Introduction to psQTL

psQTL runs a per-sample segregant analysis (PSA; also known as ISA or individual segregant analysis) to improve the statistical power of predicting QTLs relative to traditional BSA approaches. It offers three modules to streamline a PSA experiment, including:

1. It will prepare your data which includes predicting small variants (SNPs and indels) and larger deleted regions (CNVs) with psQTL_prep.py.
2. It will process your data to statistically variants that segregate between two populations with psQTL_proc.py.
3. It will plot and report your results to allow for interrogation and understanding of the likely QTL(s) and what genes may be associated with the QTL using psQTL_post.py.

What to find in this Wiki

Refer to the Installing psQTL page for a detailed run-through of psQTL's installation.

Refer to the Prerequisites page for links to the software and packages that psQTL relies upon.

Refer to the Using psQTL page for a detailed overview of each psQTL function. This page breaks down into subpages for each of the three parts of the psQTL pipeline ordered from psQTL_prep.py, to psQTL_proc.py, and finishing with psQTL_post.py

Refer to the Interpreting results page for an overview on how to interpret the plots that psQTL generates with examples.

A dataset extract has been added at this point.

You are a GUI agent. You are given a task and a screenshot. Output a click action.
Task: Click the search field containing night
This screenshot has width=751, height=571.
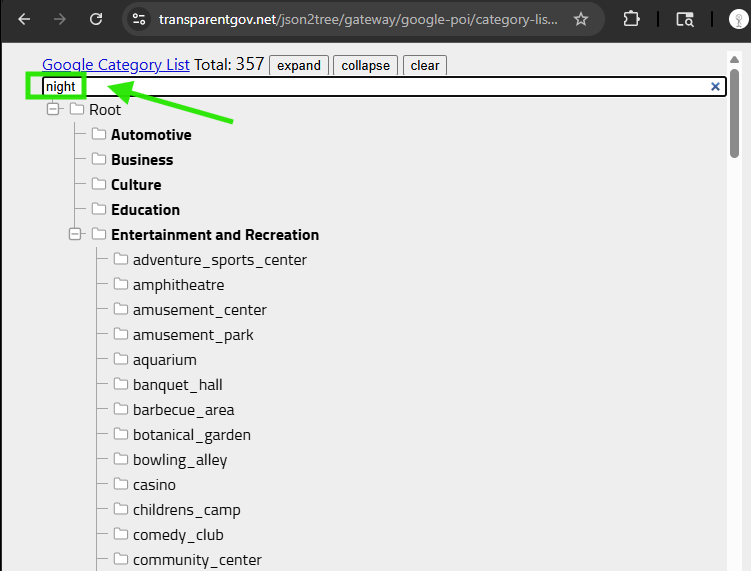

Refer to the Example analysis pipeline to see a mock analysis and how the different options of psQTL can be used to identify results.

Refer to the About segregation statistics page for information on the statistics that psQTL uses for prediction QTLs.

Refer to the Rerunning parts of psQTL page for help with situations where you want to change parameters or files in an existing analysis folder.

Refer to the FAQs page for answers to previously asked questions.

Planned features implementation

Several features are half-implemented or are planned for future implementation. These include:

1. Automatic assignment of samples to groups to optimise segregation statistics
   1. This may be useful to identify potential phenotyping error, or discover latent QTLs in existing sequenced populations where the segregating trait was never phenotyped

The author is also open to suggestions for features which may be useful. Feel free to open issues in this repository to provide such suggestions, although keep in mind that there is no guarantee any suggestion will be acted upon especially if it would be time consuming.